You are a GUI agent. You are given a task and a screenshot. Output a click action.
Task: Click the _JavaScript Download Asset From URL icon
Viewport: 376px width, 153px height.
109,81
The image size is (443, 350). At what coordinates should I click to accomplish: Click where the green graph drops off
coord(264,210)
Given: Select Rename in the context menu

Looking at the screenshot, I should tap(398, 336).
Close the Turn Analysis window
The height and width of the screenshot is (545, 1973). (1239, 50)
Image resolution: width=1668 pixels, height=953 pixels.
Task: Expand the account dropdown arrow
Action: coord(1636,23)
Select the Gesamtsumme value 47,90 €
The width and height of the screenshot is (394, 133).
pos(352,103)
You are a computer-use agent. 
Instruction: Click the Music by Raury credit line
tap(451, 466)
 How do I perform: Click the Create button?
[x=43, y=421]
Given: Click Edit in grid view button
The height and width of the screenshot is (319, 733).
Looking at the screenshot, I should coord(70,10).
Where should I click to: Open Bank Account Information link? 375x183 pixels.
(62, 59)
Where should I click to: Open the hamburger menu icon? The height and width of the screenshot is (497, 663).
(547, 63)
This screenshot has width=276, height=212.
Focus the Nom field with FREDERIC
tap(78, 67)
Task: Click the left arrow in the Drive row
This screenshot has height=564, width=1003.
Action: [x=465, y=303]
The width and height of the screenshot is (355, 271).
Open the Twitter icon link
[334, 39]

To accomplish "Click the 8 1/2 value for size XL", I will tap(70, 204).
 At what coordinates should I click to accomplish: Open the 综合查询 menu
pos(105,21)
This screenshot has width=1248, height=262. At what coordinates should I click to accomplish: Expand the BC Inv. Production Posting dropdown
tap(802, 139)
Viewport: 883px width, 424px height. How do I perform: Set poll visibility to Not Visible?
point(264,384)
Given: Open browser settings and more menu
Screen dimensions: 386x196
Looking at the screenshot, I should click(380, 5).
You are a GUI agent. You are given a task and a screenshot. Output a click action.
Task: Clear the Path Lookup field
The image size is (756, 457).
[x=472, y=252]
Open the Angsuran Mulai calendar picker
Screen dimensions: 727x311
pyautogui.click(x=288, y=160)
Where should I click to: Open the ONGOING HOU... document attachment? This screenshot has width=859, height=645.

──────

WHAT YOU ARE ASKED TO DO: Copy every line of the listing containing the string "value".

ANSWER BOX:
Select the Gesamtsumme value 47,90 €
To accomplish "Click the 8 1/2 value for size XL", I will tap(70, 204).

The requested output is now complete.